*Problem requirements*
Determine the count of lines in the following entries that contain the string "icon". Write only the number.

*Provided material*
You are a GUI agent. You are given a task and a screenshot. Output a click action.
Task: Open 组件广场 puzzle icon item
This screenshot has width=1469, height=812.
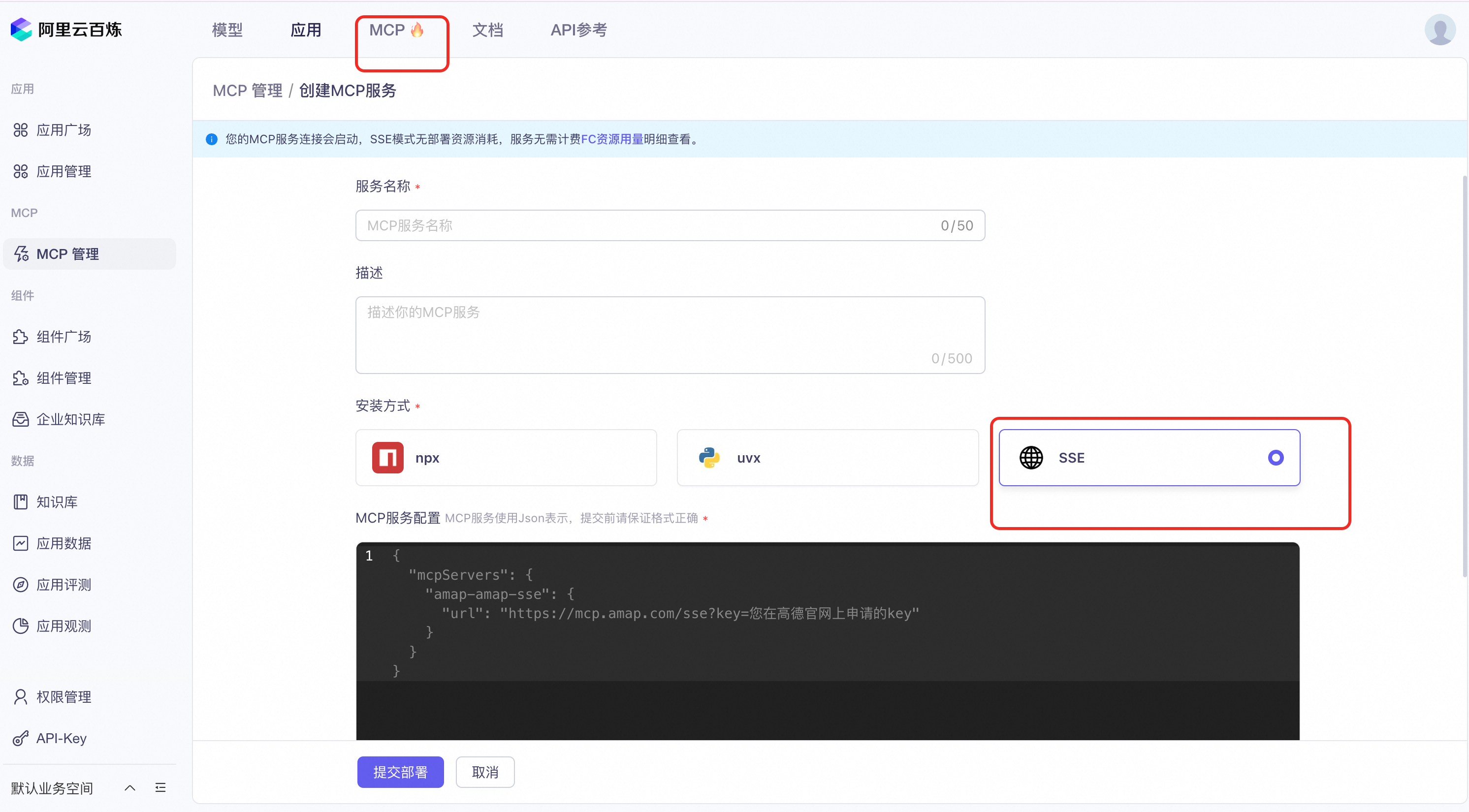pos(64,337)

==

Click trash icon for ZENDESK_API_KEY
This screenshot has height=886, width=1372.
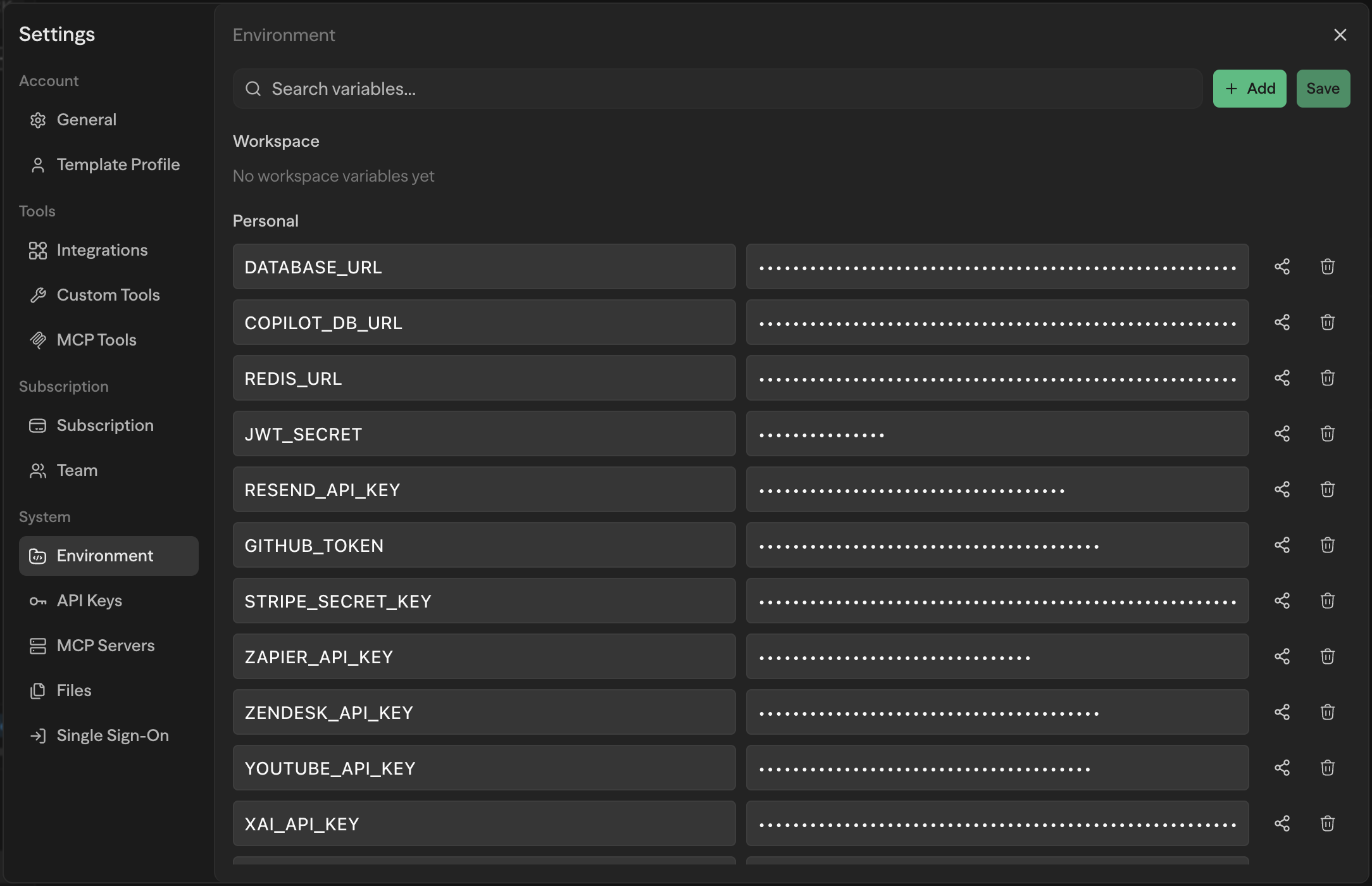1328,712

--

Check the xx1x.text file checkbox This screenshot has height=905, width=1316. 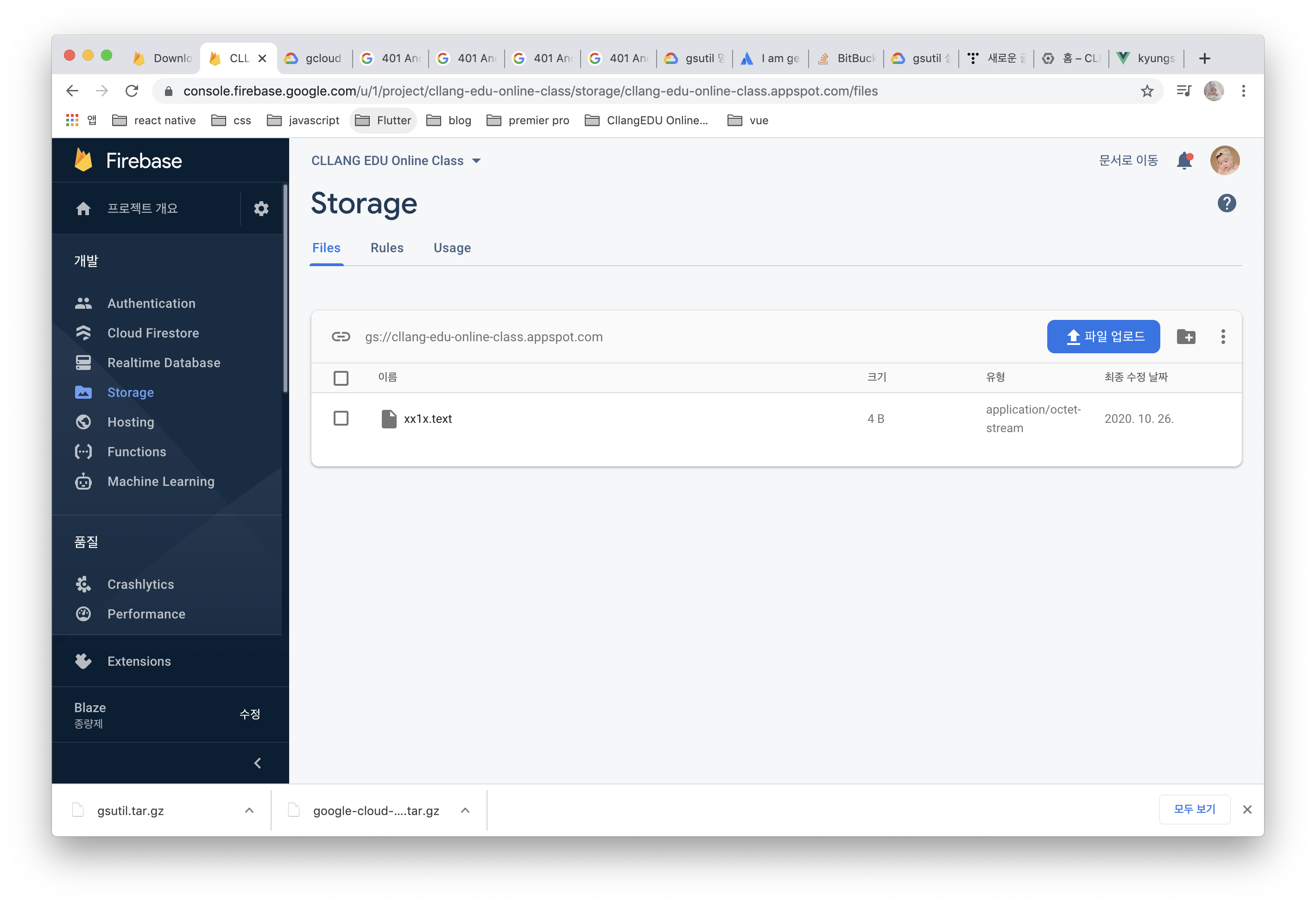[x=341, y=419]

*Output*
2